I am trying to find a partial fraction decomposition for the following:
$$\frac{1}{(-\alpha xi+4y)(\alpha xi + 2y)}$$
where $\alpha\in \mathbb{R}$. I am understanding that I could write this expression as a partial fraction decomposition as:
$$\frac{1}{(-\alpha xi+4y)(\alpha xi + 2y)}=\frac{A}{-\alpha xi+4y}+\frac{B}{\alpha xi+2y}~~(*)$$
but considering that this yields
$$1=A(\alpha xi+2y)+B(-\alpha xi+4y)\implies \\ 1=A\alpha xi+2Ay-B\alpha xi+4By \implies \\1=(A - B)\alpha xi+(2A+4B)y$$
I cannot understand what has gone wrong here, since this does not seem to yield any reasonable answers, at least as far as I understand. Has something gone wrong in my decomposition in $(*)$?
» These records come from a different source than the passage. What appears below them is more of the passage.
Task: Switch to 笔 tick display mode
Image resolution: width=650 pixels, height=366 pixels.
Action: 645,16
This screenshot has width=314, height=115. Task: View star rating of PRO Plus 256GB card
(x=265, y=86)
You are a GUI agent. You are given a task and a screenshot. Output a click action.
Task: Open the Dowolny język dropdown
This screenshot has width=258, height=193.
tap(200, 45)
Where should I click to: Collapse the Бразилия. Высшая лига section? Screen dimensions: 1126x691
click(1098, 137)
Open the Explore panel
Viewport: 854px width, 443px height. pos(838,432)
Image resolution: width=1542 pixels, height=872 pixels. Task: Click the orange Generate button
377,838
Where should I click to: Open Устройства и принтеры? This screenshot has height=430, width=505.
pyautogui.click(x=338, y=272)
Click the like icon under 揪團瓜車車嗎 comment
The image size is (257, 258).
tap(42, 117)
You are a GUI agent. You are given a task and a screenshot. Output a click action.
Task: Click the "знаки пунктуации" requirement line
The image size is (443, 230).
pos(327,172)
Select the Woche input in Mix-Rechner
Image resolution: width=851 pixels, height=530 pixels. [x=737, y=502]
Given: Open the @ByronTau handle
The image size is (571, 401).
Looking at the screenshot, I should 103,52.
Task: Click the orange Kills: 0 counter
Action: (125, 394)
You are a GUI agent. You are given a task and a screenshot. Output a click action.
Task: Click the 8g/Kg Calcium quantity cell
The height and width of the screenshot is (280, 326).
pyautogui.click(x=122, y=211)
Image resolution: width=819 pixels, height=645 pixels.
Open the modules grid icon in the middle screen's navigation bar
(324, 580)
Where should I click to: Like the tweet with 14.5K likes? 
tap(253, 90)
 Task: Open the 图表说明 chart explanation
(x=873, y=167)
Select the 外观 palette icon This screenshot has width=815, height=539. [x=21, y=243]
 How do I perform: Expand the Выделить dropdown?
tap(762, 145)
The following analysis assumes that $0 \neq x,y,a$.
As Ross Millikan's comment indicates, I am also assuming that $x,y \in \Bbb{R}.$
$\displaystyle \frac{1}{(-axi + 4y)(axi + 2y)} = \frac{A}{-axi + 4y} + \frac{B}{axi + 2y} \implies$
$$A(axi + 2y) + B(-axi + 4y) = 1.$$
This implies that $A - B = 0$ and $(2y)(A + 2B) = 1.$
So, you have two linear equations in the $2$ unknowns, $A$ and $B$.